Not Guests, But Owners: Justice Nagarathna Declares Women Are Reclaiming What Was Always Theirs

At a book launch that turned into a quiet thunderclap of truth, Supreme Court Justice BV Nagarathna shattered the notion that women are tiptoeing into male-dominated arenas. “This isn’t an invasion,” she said. “It’s a return.”

Speaking at the unveiling of Women Laws from the Womb to the Tomb: Rights and Remedies, penned by Senior Advocate Mahalakshmi Pavani, Justice Nagarathna made it clear: the rise of women in courtrooms, boardrooms, and legislative halls is not a novelty. It’s restitution.

She took aim at the quiet condescension baked into everyday language—how we say women are “entering” the judiciary or “making their way” into leadership—as if those doors were never meant to open for them. “These phrases,” she said, “carry the scent of exclusion. They suggest that women are guests in institutions they helped build.”

Justice Nagarathna rejected the myth of male default. Intelligence, authority, and leadership, she asserted, are not male inheritances. They are human capacities.

“Every woman who steps into a chamber of power,” she said, “isn’t breaking into someone else’s world. She’s walking back into her own.”
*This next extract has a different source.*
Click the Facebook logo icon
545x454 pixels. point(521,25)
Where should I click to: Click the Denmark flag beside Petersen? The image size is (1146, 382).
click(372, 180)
Calling for urgency in implementing the 33% reservation for women in Parliament and State legislatures under the 128th Amendment, she called the pending rollout a long overdue tribute to centuries of quiet, relentless struggle.

“This is not anti-men. It’s pro-justice,” she declared.

But she didn’t stop at applause lines. Justice Nagarathna also called for judicial vigilance, especially in the face of growing concerns over the misuse of legal provisions like Section 498A. The judge’s task, she said, is to look past weaponized litigation and protect the heart of justice.

She urged a comprehensive legal sweep, calling on the Law Commission to audit and identify outdated laws that still place women at a disadvantage—and recommend their erasure.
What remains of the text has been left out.